-- Opening Marker --

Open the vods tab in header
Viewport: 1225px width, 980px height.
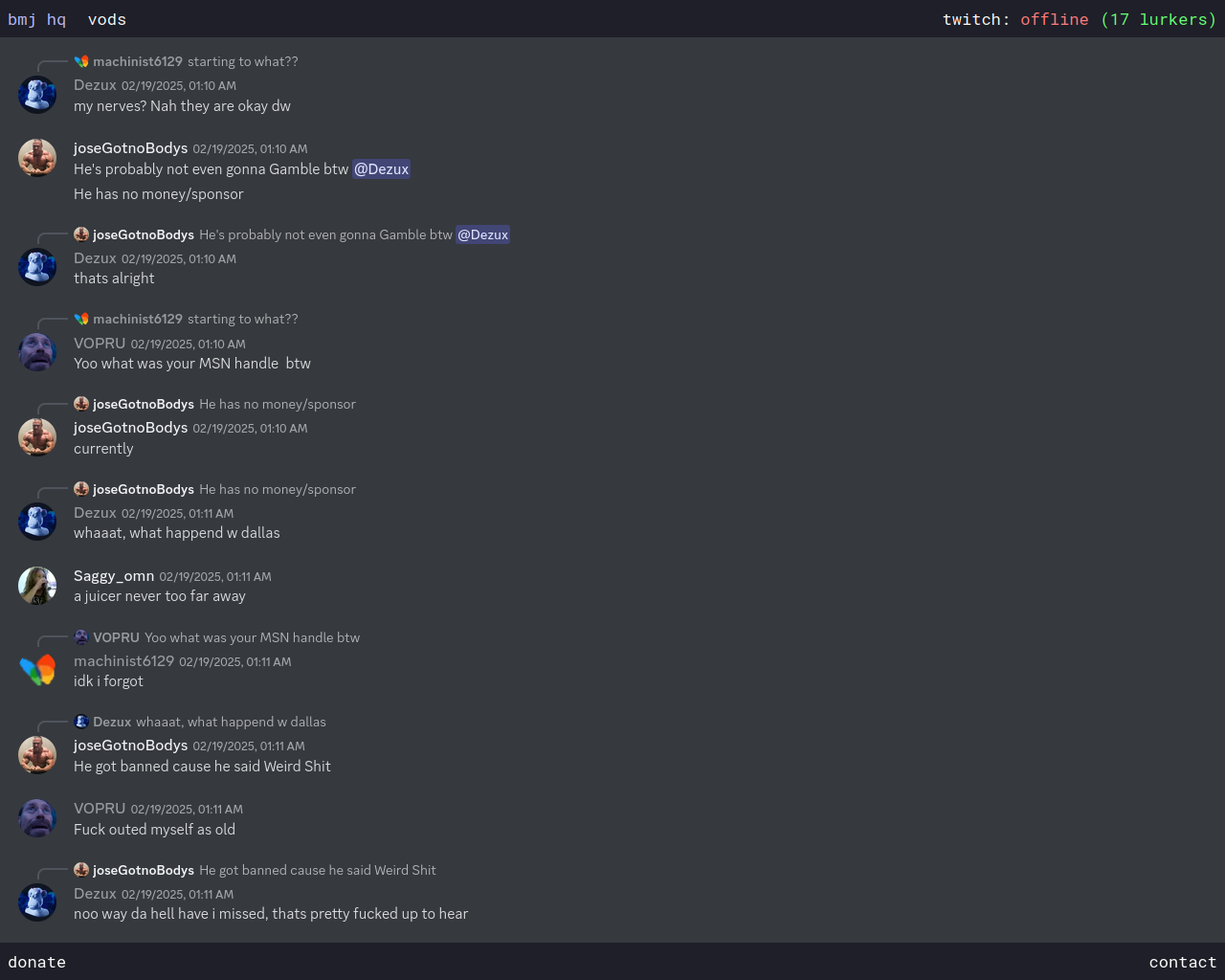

-- Closing Marker --
-- Opening Marker --

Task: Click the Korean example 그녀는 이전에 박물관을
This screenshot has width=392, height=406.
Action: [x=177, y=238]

-- Closing Marker --

• **EXERCISE INSTRUCTIONS**
Your task for the entries above: copy exactly the span starting with the line with "Open the vods tab in header" and going on through the line with "Viewport: 1225px width, 980px height.", both lines included, and nothing else.

• **ANSWER TO THIS EXERCISE**
Open the vods tab in header
Viewport: 1225px width, 980px height.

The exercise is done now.